Congratulations! I believe that men and women should equally share the planning process for a wedding, marriage is about becoming one. So, I completely agree with you when you say that a marriage is a partnership. This is ultimately one of the bigger challenges that future spouses can do together. Most want to break the stereotype of gender roles. Even though wedding programs on television may not always be the best example; some do show the couple working together on everything; from the cake, the location, the table settings, the center pieces, the colors, etc. And there is absolutely nothing with wanting to do so. I would not go as far as to say a man should be there helping his future bride seek out her perfect dress (as you already stated), but I know of some people who want each other to be involved with every single detail. A wedding is not about the people on the outside, they are only there to share the moment. The days prior, the day of, and the days after are about the future husband and wife, and want the two want, even if planning everything together does “defy” a barrier of gender roles that society deems acceptable. There are always going to be those few people who do not agree with planning everything together, some may even say it could hurt the relationship because of disagreements that may occur, but prove them wrong. There is no right or wrong way to plan a wedding.
ReplyDeleteCongrats on the wedding! I am excited for you! I love weddings lol.
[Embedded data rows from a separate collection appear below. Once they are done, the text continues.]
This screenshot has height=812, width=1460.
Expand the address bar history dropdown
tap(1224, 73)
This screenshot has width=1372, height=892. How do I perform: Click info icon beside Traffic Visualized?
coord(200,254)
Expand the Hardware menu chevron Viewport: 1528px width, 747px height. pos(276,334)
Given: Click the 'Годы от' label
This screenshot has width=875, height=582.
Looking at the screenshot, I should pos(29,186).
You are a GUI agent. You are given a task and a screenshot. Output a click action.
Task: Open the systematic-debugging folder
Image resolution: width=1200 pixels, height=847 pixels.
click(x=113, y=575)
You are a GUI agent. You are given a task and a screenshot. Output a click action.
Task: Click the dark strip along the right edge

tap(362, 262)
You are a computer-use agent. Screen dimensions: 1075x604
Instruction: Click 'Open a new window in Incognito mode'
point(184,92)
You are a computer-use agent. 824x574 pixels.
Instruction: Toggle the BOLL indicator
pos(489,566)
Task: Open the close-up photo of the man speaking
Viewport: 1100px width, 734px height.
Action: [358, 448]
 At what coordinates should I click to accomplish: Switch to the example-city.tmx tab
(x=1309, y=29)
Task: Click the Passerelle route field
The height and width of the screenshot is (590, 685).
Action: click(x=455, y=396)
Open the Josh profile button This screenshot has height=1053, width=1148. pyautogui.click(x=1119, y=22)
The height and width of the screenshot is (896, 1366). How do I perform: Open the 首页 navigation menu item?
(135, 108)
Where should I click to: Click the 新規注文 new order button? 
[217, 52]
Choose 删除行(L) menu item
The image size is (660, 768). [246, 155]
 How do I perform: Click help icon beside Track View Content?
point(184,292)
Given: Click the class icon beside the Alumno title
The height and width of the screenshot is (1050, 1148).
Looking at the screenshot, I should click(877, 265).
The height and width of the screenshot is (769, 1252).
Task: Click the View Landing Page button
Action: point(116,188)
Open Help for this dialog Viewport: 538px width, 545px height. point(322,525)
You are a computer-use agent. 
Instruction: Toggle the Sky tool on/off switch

You can't go wrong in planning your special day. I think its nice that he wants to help you plan the wedding. Weddings can be very hectic but in the end its all worth it. Once he sees you walking down that aisle in your beautiful dress he would have forgotten anything unpleasant. Trust me on that! Planning the wedding together will make it more memorable for the both of you.
ReplyDeleteThanks guys!! Its nice to hear that people dont think its crazy that a guy wants to help!!